**Set task:** Write out the lines below unchanged, starting with the line that contains "Forum [808, 1002]" and ending with the line that contains "five [504, 824]", both included.

+++

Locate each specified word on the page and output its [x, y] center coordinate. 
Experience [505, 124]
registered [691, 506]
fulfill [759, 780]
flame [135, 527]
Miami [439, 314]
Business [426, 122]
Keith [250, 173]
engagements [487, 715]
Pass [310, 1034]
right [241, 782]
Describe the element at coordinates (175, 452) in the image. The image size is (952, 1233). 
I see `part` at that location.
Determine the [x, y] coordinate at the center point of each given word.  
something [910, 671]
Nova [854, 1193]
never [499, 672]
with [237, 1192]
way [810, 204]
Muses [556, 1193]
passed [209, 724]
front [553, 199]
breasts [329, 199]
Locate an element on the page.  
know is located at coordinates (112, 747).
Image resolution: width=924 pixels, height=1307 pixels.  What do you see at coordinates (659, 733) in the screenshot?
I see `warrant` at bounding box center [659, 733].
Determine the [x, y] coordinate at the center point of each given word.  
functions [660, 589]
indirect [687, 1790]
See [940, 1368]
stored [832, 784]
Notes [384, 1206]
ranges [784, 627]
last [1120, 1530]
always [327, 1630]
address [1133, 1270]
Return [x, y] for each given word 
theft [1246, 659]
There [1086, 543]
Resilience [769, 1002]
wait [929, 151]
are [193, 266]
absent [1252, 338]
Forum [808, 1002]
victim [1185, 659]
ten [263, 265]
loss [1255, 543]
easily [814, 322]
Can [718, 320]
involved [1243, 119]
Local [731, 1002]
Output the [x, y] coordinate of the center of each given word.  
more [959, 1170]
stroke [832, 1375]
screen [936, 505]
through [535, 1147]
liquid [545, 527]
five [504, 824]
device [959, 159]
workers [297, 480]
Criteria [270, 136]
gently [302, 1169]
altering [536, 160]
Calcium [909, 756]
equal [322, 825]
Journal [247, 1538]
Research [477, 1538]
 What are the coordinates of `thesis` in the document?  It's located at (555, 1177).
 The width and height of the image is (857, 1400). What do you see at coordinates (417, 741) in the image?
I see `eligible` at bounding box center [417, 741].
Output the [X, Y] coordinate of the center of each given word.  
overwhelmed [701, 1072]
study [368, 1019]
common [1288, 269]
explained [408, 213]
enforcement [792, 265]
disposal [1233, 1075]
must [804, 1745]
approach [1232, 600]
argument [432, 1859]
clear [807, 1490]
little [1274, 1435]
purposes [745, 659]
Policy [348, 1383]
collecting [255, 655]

+++

**Finished answer:**
Forum [808, 1002]
victim [1185, 659]
ten [263, 265]
loss [1255, 543]
easily [814, 322]
Can [718, 320]
involved [1243, 119]
Local [731, 1002]
Output the [x, y] coordinate of the center of each given word.  
more [959, 1170]
stroke [832, 1375]
screen [936, 505]
through [535, 1147]
liquid [545, 527]
five [504, 824]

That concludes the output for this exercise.